Please copy all of the records below word for word, keeping every line unchanged.

─── SUPPLIED DATA ───

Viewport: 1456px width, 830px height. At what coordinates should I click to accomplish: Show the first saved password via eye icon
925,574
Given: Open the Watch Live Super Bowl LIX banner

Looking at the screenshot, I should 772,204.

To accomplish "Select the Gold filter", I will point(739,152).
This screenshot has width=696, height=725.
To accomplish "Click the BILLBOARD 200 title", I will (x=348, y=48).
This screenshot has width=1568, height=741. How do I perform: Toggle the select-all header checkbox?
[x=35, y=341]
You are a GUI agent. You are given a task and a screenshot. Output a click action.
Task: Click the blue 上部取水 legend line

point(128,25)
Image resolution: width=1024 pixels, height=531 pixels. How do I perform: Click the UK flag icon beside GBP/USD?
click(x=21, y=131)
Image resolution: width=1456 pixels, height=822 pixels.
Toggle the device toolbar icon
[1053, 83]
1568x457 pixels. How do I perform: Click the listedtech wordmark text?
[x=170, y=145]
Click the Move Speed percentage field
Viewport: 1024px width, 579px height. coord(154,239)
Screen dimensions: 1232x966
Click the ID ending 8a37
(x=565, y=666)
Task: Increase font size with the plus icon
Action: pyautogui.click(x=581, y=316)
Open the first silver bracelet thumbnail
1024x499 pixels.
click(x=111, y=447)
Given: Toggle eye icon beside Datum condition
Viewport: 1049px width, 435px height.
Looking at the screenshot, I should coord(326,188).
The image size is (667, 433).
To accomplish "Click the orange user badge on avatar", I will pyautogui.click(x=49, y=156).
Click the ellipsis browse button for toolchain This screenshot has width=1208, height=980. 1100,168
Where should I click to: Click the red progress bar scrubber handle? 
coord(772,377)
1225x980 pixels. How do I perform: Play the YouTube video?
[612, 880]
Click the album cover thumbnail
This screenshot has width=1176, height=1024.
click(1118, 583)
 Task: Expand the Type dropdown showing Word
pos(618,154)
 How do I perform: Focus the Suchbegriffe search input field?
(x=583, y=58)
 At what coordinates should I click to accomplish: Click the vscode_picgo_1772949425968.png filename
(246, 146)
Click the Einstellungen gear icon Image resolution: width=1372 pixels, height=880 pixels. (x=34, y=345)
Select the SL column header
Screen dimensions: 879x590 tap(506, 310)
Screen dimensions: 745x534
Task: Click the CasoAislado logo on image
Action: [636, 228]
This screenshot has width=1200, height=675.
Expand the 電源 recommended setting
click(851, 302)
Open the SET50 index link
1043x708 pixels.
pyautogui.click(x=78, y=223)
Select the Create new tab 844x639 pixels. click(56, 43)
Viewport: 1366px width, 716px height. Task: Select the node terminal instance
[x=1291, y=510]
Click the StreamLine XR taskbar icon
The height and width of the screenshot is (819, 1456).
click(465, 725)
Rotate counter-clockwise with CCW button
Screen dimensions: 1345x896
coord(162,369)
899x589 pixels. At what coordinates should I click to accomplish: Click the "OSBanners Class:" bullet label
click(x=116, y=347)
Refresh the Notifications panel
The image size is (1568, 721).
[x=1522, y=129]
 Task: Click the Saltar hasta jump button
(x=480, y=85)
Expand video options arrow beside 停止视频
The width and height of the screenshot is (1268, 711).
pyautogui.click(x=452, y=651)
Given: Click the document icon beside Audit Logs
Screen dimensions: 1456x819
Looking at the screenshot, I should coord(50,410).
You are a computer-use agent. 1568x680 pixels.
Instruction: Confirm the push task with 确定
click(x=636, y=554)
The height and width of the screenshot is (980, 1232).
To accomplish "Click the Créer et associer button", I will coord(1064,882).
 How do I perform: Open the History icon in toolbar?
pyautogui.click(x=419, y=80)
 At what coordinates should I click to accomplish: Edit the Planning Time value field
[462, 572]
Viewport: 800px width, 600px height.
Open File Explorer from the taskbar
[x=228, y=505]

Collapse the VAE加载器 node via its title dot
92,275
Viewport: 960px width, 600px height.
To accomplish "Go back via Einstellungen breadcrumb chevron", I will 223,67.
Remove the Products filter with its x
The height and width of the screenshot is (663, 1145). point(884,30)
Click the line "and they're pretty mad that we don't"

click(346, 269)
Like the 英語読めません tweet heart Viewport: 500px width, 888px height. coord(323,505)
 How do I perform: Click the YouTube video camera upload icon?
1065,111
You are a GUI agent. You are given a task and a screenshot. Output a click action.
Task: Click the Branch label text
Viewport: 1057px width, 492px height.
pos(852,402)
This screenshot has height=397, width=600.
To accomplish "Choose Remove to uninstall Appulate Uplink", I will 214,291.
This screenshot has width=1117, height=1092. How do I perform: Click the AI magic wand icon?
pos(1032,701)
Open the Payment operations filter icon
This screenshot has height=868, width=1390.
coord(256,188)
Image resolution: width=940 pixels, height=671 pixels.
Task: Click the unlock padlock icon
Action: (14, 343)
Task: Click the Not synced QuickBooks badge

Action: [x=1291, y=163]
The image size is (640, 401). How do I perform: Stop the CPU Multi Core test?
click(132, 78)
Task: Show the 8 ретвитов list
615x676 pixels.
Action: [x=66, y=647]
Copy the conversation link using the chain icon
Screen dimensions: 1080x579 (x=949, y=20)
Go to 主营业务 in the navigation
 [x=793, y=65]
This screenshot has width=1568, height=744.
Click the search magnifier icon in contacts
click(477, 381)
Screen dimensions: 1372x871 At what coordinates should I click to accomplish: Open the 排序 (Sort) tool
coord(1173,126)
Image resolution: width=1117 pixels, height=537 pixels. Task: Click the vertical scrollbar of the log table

───

COMPLETED TASK:
Viewport: 1456px width, 830px height. At what coordinates should I click to accomplish: Show the first saved password via eye icon
925,574
Given: Open the Watch Live Super Bowl LIX banner

Looking at the screenshot, I should 772,204.

To accomplish "Select the Gold filter", I will point(739,152).
This screenshot has width=696, height=725.
To accomplish "Click the BILLBOARD 200 title", I will (x=348, y=48).
This screenshot has width=1568, height=741. How do I perform: Toggle the select-all header checkbox?
[x=35, y=341]
You are a GUI agent. You are given a task and a screenshot. Output a click action.
Task: Click the blue 上部取水 legend line

point(128,25)
Image resolution: width=1024 pixels, height=531 pixels. How do I perform: Click the UK flag icon beside GBP/USD?
click(x=21, y=131)
Image resolution: width=1456 pixels, height=822 pixels.
Toggle the device toolbar icon
[1053, 83]
1568x457 pixels. How do I perform: Click the listedtech wordmark text?
[x=170, y=145]
Click the Move Speed percentage field
Viewport: 1024px width, 579px height. coord(154,239)
Screen dimensions: 1232x966
Click the ID ending 8a37
(x=565, y=666)
Task: Increase font size with the plus icon
Action: pyautogui.click(x=581, y=316)
Open the first silver bracelet thumbnail
1024x499 pixels.
click(x=111, y=447)
Given: Toggle eye icon beside Datum condition
Viewport: 1049px width, 435px height.
Looking at the screenshot, I should coord(326,188).
The image size is (667, 433).
To accomplish "Click the orange user badge on avatar", I will pyautogui.click(x=49, y=156).
Click the ellipsis browse button for toolchain This screenshot has width=1208, height=980. 1100,168
Where should I click to: Click the red progress bar scrubber handle? 
coord(772,377)
1225x980 pixels. How do I perform: Play the YouTube video?
[612, 880]
Click the album cover thumbnail
This screenshot has width=1176, height=1024.
click(1118, 583)
 Task: Expand the Type dropdown showing Word
pos(618,154)
 How do I perform: Focus the Suchbegriffe search input field?
(x=583, y=58)
 At what coordinates should I click to accomplish: Click the vscode_picgo_1772949425968.png filename
(246, 146)
Click the Einstellungen gear icon Image resolution: width=1372 pixels, height=880 pixels. (x=34, y=345)
Select the SL column header
Screen dimensions: 879x590 tap(506, 310)
Screen dimensions: 745x534
Task: Click the CasoAislado logo on image
Action: [636, 228]
This screenshot has width=1200, height=675.
Expand the 電源 recommended setting
click(851, 302)
Open the SET50 index link
1043x708 pixels.
pyautogui.click(x=78, y=223)
Select the Create new tab 844x639 pixels. click(56, 43)
Viewport: 1366px width, 716px height. Task: Select the node terminal instance
[x=1291, y=510]
Click the StreamLine XR taskbar icon
The height and width of the screenshot is (819, 1456).
click(465, 725)
Rotate counter-clockwise with CCW button
Screen dimensions: 1345x896
coord(162,369)
899x589 pixels. At what coordinates should I click to accomplish: Click the "OSBanners Class:" bullet label
click(x=116, y=347)
Refresh the Notifications panel
The image size is (1568, 721).
[x=1522, y=129]
 Task: Click the Saltar hasta jump button
(x=480, y=85)
Expand video options arrow beside 停止视频
The width and height of the screenshot is (1268, 711).
pyautogui.click(x=452, y=651)
Given: Click the document icon beside Audit Logs
Screen dimensions: 1456x819
Looking at the screenshot, I should coord(50,410).
You are a computer-use agent. 1568x680 pixels.
Instruction: Confirm the push task with 确定
click(x=636, y=554)
The height and width of the screenshot is (980, 1232).
To accomplish "Click the Créer et associer button", I will coord(1064,882).
 How do I perform: Open the History icon in toolbar?
pyautogui.click(x=419, y=80)
 At what coordinates should I click to accomplish: Edit the Planning Time value field
[462, 572]
Viewport: 800px width, 600px height.
Open File Explorer from the taskbar
[x=228, y=505]

Collapse the VAE加载器 node via its title dot
92,275
Viewport: 960px width, 600px height.
To accomplish "Go back via Einstellungen breadcrumb chevron", I will 223,67.
Remove the Products filter with its x
The height and width of the screenshot is (663, 1145). point(884,30)
Click the line "and they're pretty mad that we don't"

click(346, 269)
Like the 英語読めません tweet heart Viewport: 500px width, 888px height. coord(323,505)
 How do I perform: Click the YouTube video camera upload icon?
1065,111
You are a GUI agent. You are given a task and a screenshot. Output a click action.
Task: Click the Branch label text
Viewport: 1057px width, 492px height.
pos(852,402)
This screenshot has height=397, width=600.
To accomplish "Choose Remove to uninstall Appulate Uplink", I will 214,291.
This screenshot has width=1117, height=1092. How do I perform: Click the AI magic wand icon?
pos(1032,701)
Open the Payment operations filter icon
This screenshot has height=868, width=1390.
coord(256,188)
Image resolution: width=940 pixels, height=671 pixels.
Task: Click the unlock padlock icon
Action: (14, 343)
Task: Click the Not synced QuickBooks badge

Action: [x=1291, y=163]
The image size is (640, 401). How do I perform: Stop the CPU Multi Core test?
click(132, 78)
Task: Show the 8 ретвитов list
615x676 pixels.
Action: [x=66, y=647]
Copy the conversation link using the chain icon
Screen dimensions: 1080x579 (x=949, y=20)
Go to 主营业务 in the navigation
 [x=793, y=65]
This screenshot has width=1568, height=744.
Click the search magnifier icon in contacts
click(477, 381)
Screen dimensions: 1372x871 At what coordinates should I click to accomplish: Open the 排序 (Sort) tool
coord(1173,126)
Image resolution: width=1117 pixels, height=537 pixels. Task: Click the vertical scrollbar of the log table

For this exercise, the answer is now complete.